Esta tarde un colectivo de la empresa Cata se incendió en San Carlos, en la intersección de calle Cubillos y la Ruta 40 Vieja. Las llamas consumieron la unidad por completo. No hubo heridos, pero los pasajeros tuvieron que descender de apuro en plena ruta mientras el vehículo ardía.

No es una noticia extraordinaria. Es una postal que se repite.

En febrero de este año, un colectivo perdió dos ruedas en el Acceso Sur de Mendoza con 34 pasajeros a bordo. En agosto del año pasado, otro chocó contra un poste en plena ciudad y dejó ocho heridos. Los incendios, los frenos fallados, las unidades fuera de condición: la lista es larga y la lógica siempre es la misma. Pasan cosas que no deberían pasar. Nadie responde.

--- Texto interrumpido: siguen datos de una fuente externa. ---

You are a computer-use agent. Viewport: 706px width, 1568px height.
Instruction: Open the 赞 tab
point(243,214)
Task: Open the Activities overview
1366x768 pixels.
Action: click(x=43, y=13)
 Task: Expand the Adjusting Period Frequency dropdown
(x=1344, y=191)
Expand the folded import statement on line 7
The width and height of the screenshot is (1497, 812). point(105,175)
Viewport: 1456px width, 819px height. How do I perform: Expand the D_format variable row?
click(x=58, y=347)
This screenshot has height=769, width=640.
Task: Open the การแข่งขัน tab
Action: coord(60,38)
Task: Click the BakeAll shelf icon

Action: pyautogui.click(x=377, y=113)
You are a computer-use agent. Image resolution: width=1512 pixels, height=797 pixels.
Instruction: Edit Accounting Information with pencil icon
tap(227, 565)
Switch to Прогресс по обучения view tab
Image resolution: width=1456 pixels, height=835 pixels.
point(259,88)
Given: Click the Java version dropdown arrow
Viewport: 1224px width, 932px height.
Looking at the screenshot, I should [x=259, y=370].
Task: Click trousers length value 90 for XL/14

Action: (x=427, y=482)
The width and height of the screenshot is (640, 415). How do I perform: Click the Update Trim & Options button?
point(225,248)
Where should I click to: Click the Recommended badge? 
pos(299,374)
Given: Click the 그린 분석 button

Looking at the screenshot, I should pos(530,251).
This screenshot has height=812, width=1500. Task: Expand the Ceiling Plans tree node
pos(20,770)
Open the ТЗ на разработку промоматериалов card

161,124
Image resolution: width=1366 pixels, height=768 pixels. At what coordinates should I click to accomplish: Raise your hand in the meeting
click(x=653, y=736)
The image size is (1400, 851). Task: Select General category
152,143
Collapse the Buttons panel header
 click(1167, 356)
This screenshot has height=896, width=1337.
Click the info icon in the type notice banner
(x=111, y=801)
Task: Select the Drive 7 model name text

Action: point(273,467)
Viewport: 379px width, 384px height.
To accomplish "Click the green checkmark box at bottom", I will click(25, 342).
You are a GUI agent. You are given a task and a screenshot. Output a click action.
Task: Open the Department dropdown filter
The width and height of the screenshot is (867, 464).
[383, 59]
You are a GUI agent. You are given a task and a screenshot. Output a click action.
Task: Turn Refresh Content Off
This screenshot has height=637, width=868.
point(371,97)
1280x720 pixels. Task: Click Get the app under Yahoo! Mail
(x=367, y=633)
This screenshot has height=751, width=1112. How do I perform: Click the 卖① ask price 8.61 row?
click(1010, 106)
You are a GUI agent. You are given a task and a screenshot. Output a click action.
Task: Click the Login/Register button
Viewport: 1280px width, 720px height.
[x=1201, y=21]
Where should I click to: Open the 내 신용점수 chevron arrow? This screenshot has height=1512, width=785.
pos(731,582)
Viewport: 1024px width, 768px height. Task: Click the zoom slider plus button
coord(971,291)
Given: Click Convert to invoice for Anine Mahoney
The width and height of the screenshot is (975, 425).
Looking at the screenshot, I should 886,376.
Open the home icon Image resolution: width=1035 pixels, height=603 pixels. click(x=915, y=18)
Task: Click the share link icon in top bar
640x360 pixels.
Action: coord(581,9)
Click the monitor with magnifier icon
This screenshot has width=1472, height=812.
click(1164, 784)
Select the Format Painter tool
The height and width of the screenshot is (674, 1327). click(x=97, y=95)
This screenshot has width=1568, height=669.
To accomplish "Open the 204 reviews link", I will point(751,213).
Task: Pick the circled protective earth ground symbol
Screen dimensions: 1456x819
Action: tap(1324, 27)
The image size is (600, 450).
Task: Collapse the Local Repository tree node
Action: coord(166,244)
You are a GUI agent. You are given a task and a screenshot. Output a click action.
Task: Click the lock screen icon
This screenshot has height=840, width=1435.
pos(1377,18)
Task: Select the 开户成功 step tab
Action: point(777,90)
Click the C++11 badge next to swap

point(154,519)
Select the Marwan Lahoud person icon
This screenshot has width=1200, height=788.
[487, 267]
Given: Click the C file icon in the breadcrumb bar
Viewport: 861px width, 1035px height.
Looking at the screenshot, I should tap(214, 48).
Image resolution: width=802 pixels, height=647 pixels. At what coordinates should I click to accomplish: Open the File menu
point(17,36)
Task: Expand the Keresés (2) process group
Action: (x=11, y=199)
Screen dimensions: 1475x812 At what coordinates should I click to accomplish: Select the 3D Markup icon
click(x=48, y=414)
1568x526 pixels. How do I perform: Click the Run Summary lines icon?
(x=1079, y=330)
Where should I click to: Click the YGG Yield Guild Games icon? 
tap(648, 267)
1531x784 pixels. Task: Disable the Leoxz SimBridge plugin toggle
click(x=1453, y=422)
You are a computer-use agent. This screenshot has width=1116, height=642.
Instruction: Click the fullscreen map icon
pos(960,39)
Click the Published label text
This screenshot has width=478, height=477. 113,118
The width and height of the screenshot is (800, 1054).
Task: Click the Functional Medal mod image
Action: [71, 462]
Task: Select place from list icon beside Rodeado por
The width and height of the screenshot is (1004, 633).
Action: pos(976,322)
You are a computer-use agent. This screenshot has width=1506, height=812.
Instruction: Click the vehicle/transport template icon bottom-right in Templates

LO QUE EL ESTADO PONE Y LO QUE LOS USUARIOS RECIBEN

El Presupuesto 2026 de la provincia destinó 292.000 millones de pesos al Fondo Compensador del transporte. Es uno de los ítems más grandes de todo el gasto provincial, comparable al presupuesto de ministerios enteros. El propio senador Dugar Chappel advirtió durante el debate legislativo que ese monto representa un aporte de aproximadamente $145.000 por cada mendocino, trabaje o no, use el colectivo o no.

El Estado paga el 83% del costo real del sistema. El usuario paga el resto — hoy $1.400 por viaje, un 64% más que hace un año. El costo técnico real sin subsidios, calculado por el propio gobierno provincial, llega a $4.455 por pasaje. La diferencia la ponen todos los mendocinos, aunque no suban a un colectivo.

Con ese esquema financiado casi enteramente con fondos públicos, lo que recibe el pasajero es un colectivo que puede incendiarse en ruta, perder ruedas en una autopista o chocar contra un poste por una falla mecánica.

EL MONOPOLIO QUE NO SE TOCA

Las ocho empresas privadas que integran el sistema Mendotran operan desde hace décadas con los mismos apellidos al frente. Son las mismas que participaron del acto oficial cuando el gobierno incorporó nuevas unidades a GNC el año pasado, junto al gobernador Cornejo y el ministro Mema. Son las mismas que cobran el Fondo Compensador mes a mes.

No hubo licitación competitiva real. No hay mecanismo que obligue a reinvertir los subsidios en flota nueva. No hay penalidad efectiva cuando una unidad se incendia, pierde ruedas o deja heridos en la ruta.

El sistema funciona así: el Estado garantiza el ingreso, el empresario garantiza la ganancia, y el riesgo lo corre el pasajero.

LO QUE HABRÍA QUE EXIGIR

Que cada subsidio que recibe una empresa esté condicionado al estado real de su flota. Que una unidad con deficiencias mecánicas comprobadas no siga en servicio mientras el dueño cobra el Fondo Compensador. Que haya licitaciones con condiciones de inversión obligatoria. Que los accidentes tengan consecuencias para quien cobra el subsidio, no solo para quien viajaba adentro.

Tarifas que suben. Subsidios que crecen. Colectivos que se incendian. Y siempre los mismos dueños.